To perform a test on a drive:
Navigate to Diagnostics > SMART Status
Locate the Perform Self-Tests panel on the page
Select the Device to test
Select the Test Type
The types of tests are described in the following subsections.
An Offline test is called so because it is done while the disk is idle. This test can make accessing the drive slow while it is happening, but if there is a lot of disk activity, the drive may delay the test until the disk becomes idle again. Because of this variability, the exact time the test takes is hard to predict. An estimate of the time to complete an offline test for a given disk is shown in the S.M.A.R.T. Capabilities. An offline test will also cause the drive to update several of the S.M.A.R.T. attributes to indicate the results. After running a test and checking the results, review the S.M.A.R.T. Attributes again as well as the Error log.
The Short test takes around ten minutes and checks the drive’s mechanics and reading performance. A more accurate estimate of the length the test will take on a drive can be seen in the S.M.A.R.T. Capabilities. To see the results of this test, view the Self-test Logs. It can be run at any time and it does not typically impact performance.
The Long test is similar to the Short test but is more thorough. The time taken by the test depends on the size of the disk, but it is much longer than the short test on its own. A more accurate estimate of the length the test will take on a drive can be seen in the S.M.A.R.T. Capabilities. As with the short test, the results end up in the Self-test Logs.

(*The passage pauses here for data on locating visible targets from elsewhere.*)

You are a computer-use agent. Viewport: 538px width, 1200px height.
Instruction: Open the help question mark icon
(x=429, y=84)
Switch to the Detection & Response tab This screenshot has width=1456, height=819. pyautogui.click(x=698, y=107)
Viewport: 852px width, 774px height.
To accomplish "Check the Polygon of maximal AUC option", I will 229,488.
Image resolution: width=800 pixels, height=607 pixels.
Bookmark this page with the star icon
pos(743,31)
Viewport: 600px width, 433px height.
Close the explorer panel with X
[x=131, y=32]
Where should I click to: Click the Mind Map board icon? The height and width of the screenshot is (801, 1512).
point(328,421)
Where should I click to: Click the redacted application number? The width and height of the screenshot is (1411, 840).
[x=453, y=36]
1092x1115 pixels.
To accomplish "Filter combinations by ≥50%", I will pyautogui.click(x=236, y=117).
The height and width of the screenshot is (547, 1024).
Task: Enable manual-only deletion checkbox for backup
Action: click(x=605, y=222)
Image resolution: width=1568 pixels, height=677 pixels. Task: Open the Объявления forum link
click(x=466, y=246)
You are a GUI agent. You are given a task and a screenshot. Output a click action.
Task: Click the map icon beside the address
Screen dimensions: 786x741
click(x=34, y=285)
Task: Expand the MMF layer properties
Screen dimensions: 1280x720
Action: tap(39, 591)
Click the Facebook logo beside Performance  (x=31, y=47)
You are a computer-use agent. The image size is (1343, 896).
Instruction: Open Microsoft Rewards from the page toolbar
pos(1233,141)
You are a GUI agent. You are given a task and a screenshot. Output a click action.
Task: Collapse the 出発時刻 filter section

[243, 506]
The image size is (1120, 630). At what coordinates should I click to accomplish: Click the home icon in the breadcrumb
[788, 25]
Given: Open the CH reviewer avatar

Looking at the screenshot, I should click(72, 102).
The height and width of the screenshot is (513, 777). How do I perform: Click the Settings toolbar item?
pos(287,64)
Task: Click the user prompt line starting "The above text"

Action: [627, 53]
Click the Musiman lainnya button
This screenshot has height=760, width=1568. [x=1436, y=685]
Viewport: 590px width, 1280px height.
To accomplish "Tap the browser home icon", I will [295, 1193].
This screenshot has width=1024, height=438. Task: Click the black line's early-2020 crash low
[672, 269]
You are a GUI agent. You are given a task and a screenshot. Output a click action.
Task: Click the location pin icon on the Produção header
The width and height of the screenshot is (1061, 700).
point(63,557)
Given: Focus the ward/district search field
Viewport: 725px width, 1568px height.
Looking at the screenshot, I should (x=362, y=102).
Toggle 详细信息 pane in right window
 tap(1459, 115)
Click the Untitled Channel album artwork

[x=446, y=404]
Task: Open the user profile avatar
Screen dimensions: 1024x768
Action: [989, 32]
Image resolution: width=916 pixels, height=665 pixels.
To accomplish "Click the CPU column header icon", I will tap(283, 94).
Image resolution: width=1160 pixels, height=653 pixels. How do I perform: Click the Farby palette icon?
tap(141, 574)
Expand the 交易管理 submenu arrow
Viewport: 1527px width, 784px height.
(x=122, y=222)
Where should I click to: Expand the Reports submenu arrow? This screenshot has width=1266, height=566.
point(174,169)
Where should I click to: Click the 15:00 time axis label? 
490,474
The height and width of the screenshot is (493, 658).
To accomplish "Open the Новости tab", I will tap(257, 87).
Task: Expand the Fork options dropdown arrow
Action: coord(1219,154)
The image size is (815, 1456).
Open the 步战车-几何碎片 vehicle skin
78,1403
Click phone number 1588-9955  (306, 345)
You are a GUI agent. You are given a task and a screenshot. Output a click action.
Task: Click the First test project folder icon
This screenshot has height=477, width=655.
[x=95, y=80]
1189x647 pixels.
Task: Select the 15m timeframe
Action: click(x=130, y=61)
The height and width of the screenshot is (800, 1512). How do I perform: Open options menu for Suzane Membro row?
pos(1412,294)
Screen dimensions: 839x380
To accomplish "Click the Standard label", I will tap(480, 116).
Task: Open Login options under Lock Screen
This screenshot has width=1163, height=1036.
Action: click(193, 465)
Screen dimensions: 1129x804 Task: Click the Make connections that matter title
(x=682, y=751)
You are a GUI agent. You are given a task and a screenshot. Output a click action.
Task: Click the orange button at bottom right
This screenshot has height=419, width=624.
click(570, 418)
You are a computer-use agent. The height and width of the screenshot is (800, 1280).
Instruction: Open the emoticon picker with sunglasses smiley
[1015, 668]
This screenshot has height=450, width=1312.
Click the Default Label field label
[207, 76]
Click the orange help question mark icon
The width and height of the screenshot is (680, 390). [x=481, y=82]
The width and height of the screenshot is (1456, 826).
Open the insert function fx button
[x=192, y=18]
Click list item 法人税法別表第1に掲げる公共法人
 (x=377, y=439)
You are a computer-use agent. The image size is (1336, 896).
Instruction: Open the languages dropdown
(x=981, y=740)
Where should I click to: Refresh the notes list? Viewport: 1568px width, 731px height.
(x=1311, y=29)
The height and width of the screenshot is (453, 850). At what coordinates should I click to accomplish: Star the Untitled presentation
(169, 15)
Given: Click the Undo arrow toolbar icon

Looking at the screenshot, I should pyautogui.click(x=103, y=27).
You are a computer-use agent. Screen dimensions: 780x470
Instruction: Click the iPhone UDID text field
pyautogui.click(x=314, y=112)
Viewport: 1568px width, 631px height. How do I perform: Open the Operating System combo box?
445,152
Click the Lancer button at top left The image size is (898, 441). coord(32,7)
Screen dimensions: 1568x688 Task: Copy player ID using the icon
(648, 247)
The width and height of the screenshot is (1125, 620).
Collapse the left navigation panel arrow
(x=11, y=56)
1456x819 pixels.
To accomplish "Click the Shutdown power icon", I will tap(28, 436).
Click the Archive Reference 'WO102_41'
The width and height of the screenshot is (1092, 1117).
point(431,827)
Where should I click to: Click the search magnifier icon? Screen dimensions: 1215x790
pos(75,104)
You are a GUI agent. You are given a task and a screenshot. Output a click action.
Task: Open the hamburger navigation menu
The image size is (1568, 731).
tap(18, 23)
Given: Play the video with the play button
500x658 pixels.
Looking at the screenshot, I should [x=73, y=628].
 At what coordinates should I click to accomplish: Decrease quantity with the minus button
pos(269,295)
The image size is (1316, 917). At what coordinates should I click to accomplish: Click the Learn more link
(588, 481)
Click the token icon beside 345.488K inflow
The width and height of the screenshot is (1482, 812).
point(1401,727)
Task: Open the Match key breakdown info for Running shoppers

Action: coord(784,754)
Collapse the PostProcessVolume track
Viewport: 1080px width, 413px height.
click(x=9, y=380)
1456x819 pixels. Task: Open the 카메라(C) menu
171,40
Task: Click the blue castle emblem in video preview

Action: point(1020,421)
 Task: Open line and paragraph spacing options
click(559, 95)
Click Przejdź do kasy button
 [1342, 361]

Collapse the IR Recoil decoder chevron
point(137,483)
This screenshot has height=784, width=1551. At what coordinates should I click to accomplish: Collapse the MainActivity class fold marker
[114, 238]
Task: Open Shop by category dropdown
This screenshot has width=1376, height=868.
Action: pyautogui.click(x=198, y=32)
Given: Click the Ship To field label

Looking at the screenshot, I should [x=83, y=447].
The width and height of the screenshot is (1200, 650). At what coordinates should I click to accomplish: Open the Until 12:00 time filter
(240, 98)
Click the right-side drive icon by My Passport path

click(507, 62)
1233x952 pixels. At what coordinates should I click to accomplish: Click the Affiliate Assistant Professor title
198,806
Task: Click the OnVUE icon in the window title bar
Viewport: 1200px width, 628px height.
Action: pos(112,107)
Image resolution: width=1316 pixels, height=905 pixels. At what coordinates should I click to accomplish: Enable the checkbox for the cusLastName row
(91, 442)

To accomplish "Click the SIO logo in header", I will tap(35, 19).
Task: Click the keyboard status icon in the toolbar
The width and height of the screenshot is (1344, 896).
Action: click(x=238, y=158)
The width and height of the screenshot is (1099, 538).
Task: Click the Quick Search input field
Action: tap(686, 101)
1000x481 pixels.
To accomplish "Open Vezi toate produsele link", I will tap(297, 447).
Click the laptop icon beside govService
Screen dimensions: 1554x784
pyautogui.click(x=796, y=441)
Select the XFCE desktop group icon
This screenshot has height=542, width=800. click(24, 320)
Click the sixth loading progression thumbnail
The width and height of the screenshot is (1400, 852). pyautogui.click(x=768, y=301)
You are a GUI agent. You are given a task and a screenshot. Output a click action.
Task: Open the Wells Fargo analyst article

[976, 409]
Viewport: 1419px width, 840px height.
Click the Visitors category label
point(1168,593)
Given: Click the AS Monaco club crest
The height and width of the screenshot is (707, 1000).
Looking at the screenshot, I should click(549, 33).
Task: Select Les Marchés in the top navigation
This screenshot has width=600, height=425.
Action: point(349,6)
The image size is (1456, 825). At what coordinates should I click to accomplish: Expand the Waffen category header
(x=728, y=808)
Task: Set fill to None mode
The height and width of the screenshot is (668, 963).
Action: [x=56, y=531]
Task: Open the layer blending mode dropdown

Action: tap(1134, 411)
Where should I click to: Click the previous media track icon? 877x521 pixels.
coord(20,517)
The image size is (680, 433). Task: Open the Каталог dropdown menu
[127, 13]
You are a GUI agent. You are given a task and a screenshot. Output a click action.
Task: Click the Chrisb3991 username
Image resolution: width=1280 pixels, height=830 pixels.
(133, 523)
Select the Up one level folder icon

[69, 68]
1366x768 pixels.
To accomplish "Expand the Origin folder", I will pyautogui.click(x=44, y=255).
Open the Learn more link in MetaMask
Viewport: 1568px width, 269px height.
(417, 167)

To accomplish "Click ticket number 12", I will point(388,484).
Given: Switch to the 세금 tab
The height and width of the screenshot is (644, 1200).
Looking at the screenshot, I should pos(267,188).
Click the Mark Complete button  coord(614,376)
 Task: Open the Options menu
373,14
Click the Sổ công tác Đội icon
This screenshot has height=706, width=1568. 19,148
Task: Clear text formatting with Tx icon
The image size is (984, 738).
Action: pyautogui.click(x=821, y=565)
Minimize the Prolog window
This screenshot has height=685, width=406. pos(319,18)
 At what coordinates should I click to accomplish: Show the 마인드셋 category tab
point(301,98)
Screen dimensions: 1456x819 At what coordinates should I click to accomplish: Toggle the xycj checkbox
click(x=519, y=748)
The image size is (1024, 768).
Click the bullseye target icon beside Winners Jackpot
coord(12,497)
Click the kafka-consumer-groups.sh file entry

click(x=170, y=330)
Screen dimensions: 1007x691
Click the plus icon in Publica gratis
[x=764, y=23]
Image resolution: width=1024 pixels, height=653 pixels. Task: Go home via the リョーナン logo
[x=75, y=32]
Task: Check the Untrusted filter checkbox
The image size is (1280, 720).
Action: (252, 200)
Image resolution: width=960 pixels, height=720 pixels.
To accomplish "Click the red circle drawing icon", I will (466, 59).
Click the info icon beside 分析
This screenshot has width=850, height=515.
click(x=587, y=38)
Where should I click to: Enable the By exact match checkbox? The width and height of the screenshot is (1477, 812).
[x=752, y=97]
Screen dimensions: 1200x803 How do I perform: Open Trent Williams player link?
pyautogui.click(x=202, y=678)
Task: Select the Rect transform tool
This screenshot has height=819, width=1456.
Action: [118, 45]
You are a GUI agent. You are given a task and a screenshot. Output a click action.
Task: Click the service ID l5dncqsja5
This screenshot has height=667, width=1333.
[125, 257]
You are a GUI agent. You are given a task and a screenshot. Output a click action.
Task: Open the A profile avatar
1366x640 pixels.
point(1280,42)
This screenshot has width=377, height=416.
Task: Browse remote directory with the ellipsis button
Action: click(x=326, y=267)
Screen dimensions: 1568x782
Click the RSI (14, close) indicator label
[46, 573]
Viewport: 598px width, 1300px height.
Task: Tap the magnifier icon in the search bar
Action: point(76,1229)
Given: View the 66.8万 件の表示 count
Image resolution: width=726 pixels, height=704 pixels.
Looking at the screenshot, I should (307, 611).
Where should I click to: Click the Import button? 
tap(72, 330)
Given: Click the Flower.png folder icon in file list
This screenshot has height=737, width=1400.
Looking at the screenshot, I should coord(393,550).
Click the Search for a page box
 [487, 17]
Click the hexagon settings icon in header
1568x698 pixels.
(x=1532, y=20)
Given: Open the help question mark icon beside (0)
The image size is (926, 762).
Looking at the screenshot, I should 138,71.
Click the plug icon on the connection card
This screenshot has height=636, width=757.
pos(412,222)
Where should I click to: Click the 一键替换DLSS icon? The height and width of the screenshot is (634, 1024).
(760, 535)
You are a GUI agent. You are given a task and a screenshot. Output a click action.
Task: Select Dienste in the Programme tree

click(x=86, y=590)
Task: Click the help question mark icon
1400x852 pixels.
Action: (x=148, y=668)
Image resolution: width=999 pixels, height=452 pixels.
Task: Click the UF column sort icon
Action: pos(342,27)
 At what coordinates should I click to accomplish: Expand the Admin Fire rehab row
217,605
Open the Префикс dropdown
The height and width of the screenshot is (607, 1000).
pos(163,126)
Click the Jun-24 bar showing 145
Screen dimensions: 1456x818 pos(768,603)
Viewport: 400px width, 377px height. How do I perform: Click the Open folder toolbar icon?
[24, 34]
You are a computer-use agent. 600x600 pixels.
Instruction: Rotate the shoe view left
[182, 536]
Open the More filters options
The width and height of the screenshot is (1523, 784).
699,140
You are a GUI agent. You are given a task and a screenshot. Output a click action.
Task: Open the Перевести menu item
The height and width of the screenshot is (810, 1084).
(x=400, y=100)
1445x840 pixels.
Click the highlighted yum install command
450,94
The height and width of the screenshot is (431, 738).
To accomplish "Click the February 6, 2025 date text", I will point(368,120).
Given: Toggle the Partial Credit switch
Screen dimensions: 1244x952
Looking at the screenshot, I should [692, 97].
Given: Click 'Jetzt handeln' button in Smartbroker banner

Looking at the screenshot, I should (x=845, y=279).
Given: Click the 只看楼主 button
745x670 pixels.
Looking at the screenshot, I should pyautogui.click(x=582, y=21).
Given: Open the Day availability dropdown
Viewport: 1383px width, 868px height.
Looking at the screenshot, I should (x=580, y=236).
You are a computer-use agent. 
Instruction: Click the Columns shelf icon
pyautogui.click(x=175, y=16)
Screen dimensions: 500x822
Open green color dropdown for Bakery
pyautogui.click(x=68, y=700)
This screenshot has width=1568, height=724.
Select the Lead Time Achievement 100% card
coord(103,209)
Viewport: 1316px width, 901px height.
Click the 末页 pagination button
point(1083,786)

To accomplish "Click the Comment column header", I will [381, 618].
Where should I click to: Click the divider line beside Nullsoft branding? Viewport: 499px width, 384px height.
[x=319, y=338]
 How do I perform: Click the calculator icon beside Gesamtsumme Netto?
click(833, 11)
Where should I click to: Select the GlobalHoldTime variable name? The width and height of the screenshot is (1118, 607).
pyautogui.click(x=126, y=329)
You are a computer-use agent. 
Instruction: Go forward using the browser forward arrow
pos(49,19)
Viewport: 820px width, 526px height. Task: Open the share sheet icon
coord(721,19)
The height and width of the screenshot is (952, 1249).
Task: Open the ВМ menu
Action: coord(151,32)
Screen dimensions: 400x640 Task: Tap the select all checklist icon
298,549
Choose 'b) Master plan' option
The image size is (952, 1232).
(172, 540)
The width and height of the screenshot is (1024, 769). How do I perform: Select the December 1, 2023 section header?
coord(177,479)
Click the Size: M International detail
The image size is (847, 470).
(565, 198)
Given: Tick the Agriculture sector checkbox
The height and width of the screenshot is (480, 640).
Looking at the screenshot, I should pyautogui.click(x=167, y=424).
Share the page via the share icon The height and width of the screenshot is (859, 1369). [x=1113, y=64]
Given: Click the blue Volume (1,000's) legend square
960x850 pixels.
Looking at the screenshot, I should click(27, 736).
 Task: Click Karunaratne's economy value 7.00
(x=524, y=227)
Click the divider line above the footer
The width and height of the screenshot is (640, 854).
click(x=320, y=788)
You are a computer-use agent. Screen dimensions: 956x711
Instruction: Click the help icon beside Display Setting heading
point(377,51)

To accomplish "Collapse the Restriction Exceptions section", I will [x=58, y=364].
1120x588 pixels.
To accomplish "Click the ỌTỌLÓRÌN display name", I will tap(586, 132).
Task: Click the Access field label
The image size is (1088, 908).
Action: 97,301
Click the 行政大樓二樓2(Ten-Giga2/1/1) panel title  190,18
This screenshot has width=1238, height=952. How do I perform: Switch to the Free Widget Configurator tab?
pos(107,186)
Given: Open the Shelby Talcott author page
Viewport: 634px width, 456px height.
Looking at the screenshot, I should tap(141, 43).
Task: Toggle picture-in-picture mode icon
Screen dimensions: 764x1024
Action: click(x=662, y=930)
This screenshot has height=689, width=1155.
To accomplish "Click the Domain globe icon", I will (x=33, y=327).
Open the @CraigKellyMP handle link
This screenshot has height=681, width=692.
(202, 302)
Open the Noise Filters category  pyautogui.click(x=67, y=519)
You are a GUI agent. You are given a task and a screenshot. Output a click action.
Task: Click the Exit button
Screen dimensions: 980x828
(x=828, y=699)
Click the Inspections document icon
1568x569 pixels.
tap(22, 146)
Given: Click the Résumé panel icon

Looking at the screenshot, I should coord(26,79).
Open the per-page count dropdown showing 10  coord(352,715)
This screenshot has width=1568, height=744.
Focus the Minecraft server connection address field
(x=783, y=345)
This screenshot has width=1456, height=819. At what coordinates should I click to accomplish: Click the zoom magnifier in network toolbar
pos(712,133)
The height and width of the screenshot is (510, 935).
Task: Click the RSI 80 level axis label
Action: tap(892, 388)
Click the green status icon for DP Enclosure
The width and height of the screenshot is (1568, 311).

This test is not supported by all drives. Its primary purpose is to test the drive after it has been physically relocated to determine if any components have been damaged by the move. In most cases it only takes a few minutes to complete. To determine if a drive supports a conveyance test, refer to the S.M.A.R.T. Capabilities output.
Canceling Active Tests¶
To cancel an active test on a drive:
Navigate to Diagnostics > SMART Status
Locate the Abort panel on the page
Select the Device currently running a test
Any active tests on the drive will be stopped.